Abstract

An industrial high-power laser is a technical system to be characterized primarily by the efficiency. For a high-power laser system to become like an industrial one the efficiency must be more than 10%. As is well known a steam-engine has such an efficiency. In welding and in cutting thick materials to provide required power density in a spot for the device with long focus the value of output power of radiation must be no less than 100 kW at beam divergence 10 -3 rad. At the present time there is a problem in concurrent fulfillment of the requirements on an output power, the divergence, and the efficiency as well as the requirements on the stability of output parameters, total resource of operation, the safety of operation, and the use of standard components.
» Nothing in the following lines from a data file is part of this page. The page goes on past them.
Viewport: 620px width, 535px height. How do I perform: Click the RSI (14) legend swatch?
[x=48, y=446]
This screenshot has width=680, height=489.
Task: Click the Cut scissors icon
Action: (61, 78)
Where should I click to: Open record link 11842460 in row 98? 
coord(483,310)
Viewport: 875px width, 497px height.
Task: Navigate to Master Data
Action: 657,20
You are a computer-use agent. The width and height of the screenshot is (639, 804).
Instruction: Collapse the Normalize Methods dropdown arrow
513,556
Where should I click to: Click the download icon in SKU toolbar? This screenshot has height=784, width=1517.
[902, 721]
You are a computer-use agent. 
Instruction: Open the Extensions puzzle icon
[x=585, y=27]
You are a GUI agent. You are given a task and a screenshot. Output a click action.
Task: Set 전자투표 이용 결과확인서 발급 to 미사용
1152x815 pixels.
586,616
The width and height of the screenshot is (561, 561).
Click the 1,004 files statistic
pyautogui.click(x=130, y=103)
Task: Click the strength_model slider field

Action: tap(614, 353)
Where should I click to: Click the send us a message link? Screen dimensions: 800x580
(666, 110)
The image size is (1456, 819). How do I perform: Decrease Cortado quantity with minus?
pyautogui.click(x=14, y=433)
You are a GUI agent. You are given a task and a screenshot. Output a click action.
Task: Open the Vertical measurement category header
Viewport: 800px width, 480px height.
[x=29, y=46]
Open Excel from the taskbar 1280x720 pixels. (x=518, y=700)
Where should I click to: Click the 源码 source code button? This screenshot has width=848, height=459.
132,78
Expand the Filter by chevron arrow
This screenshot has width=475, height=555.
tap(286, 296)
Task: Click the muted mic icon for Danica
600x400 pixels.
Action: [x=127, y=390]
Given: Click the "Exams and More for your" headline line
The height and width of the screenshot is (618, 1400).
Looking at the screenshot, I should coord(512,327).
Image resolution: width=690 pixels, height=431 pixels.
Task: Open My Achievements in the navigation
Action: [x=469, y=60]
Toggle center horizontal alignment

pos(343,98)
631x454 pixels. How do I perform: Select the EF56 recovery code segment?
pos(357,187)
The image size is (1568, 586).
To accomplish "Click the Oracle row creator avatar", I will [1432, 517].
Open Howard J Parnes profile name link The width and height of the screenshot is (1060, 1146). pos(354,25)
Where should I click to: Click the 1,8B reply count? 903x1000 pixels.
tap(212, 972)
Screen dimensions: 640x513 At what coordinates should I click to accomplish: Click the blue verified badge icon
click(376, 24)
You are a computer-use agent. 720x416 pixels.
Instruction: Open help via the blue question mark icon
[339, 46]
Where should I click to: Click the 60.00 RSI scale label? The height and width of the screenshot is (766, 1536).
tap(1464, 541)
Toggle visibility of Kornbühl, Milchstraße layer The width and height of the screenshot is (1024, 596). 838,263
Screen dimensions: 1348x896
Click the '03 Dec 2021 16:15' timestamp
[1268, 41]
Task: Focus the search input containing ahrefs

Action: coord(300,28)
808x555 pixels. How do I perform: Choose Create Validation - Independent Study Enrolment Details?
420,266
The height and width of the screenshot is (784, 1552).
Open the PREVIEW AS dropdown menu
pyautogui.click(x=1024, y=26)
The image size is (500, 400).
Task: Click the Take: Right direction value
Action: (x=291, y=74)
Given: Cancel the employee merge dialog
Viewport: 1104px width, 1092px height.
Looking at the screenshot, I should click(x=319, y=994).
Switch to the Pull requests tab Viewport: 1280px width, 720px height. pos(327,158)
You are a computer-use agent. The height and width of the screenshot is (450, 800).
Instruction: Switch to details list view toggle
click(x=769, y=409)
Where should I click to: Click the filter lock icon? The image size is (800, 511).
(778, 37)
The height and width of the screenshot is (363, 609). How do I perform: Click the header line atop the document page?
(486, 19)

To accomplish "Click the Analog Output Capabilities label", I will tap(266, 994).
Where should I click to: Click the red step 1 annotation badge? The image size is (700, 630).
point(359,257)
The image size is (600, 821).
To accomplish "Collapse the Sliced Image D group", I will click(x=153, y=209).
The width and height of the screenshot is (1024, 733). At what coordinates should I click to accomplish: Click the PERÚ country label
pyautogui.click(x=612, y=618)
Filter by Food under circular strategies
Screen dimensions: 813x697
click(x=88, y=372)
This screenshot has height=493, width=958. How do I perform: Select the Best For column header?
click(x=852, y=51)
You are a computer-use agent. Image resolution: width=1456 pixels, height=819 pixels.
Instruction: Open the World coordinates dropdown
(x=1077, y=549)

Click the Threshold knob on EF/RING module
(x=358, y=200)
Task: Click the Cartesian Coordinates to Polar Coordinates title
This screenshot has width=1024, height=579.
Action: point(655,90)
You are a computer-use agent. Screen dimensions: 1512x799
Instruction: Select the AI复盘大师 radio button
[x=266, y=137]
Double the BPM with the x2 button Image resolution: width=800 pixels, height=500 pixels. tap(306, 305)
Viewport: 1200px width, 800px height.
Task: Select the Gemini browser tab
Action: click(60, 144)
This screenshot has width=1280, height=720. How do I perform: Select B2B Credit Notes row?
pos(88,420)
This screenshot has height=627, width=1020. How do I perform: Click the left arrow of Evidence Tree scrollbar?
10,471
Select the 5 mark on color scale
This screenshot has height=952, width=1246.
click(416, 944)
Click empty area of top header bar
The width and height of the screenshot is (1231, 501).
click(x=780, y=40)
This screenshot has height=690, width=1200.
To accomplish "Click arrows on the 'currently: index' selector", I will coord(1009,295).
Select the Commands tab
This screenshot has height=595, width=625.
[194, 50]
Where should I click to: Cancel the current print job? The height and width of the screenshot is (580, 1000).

A line of attack on this problem is proposed by the present author through the use of continuous formation of a CO laser mixture by combustion of a chemical fuel and the use of atmospheric air as a buffer gas (up to 80%), which is cooled in supersonic nozzles followed by excitation in a radio-frequency (rf) electric discharge without an electron gun. A small-scale model system of electrogasdynamic CO laser was used by the present author and his colleagues to demonstrate for the first time the laser radiation was possible in a system with combustion products and air. A technical proposal for a multipurpose self-contained industrial cw high-power CO laser system is proposed. This laser system is based on standard electrical machinery with a gas-turbine drive without ejecting toxic CO into the atmosphere.